Portrait de jeune femme

Details
Maurice de Vlaminck (1876-1958)
Portrait de jeune femme
signed 'Vlaminck' (upper right)
oil on canvas
18 x 14 5/8 in. (457 x 37.2 cm.)
Painted circa 1905
Provenance
M. Magana, Algiers.
Anonymous sale, Hôtel Drouot, Paris, 20 November 1988, lot 67.
Acquired at the above sale by the present owner.
Literature
J. Meuris, Mondrian, 1991, no. 83 (illustrated p. 136).
Exhibited
Turin, Palais Bricherasio, I Fauves e la Critica, February - May 1999; this exhibition later travelled to Lodève, Musée de Lodève, May - September 1999.
Special notice
No VAT will be charged on the hammer price, but VAT at 15% will be added to the buyer's premium which is invoiced on a VAT inclusive basis.

Lot Essay

Maïthe Vallès-Bled and Godelieve de Vlaminck will include this painting in their forthcoming Vlaminck catalogue raisonné being prepared under the sponsorship of the Wildenstein Institute.

Painted circa 1905, Portrait de femme is a striking picture that dates from the very highpoint of Maurice de Vlaminck's Fauve period. The bold colours of this picture emphasise the bold gaze of its subject, who appears to be a part of the Bohemian world that Vlaminck so enthusiastically embraced. She is wearing a necklace, but no other clothes are visible. Even if she were wearing an extremely low-cut dress, the artist's decision to omit it from his composition adds an overt sexuality to the painting, one that is only increased by the intense look that the sitter is casting in the viewer's direction.

The intense colours that make up Portrait de femme perfectly demonstrate the fire that Vlaminck sought to light within the realms of the art of his day: 'I heightened all tones. I transposed into an orchestration of pure colours all the feelings of which I was conscious. I was a barbarian, tender and full of violence. I translated by instinct, without any method, not merely an artistic truth but above all a human one. I crushed and botched the ultramarines and vermilions though they were very expensive and I had to buy them on credit' (Vlaminck, quoted in J. Rewald, Vlaminck: His Fauve Period, exh. cat., New York, 1968, p. 3).
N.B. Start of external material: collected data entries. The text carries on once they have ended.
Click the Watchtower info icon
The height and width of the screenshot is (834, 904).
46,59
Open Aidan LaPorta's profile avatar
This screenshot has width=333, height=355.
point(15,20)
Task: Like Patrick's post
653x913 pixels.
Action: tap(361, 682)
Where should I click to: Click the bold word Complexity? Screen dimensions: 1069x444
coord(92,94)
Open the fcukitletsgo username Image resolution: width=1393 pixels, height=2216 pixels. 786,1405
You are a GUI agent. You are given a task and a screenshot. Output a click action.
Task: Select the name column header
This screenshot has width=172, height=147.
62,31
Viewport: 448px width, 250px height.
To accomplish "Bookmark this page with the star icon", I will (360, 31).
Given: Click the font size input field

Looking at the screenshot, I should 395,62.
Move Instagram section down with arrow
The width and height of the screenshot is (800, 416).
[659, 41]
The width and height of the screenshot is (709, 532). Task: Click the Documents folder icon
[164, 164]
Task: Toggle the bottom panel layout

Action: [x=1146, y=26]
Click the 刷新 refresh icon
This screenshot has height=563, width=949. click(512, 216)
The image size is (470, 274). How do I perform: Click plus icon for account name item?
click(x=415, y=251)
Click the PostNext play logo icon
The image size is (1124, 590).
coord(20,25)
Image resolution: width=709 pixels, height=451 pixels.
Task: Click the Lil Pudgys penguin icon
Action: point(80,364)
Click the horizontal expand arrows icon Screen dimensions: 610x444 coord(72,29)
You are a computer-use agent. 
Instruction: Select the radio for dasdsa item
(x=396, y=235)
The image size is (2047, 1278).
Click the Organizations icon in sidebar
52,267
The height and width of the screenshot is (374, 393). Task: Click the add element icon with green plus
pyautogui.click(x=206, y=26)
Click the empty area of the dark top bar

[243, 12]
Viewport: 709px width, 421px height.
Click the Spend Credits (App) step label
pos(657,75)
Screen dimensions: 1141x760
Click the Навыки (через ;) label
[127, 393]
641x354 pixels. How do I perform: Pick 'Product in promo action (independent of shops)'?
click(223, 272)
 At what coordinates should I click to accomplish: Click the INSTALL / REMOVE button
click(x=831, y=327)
This creates an almost electric immediacy in Portrait, which burns and shimmers on the canvas.

Despite his interest in painting with unmixed colours in order to create a visual explosion, in Portrait de femme, Vlaminck has mixed the colours with a greater sensibility than in his landscapes from the same period. Indeed, the rosy cheeks of the sitter, while still intense in comparison to the other portraits being painted at this time, recall the pictures that Van Dongen was only just now beginning to paint, as do some of the modulated tones of the flesh.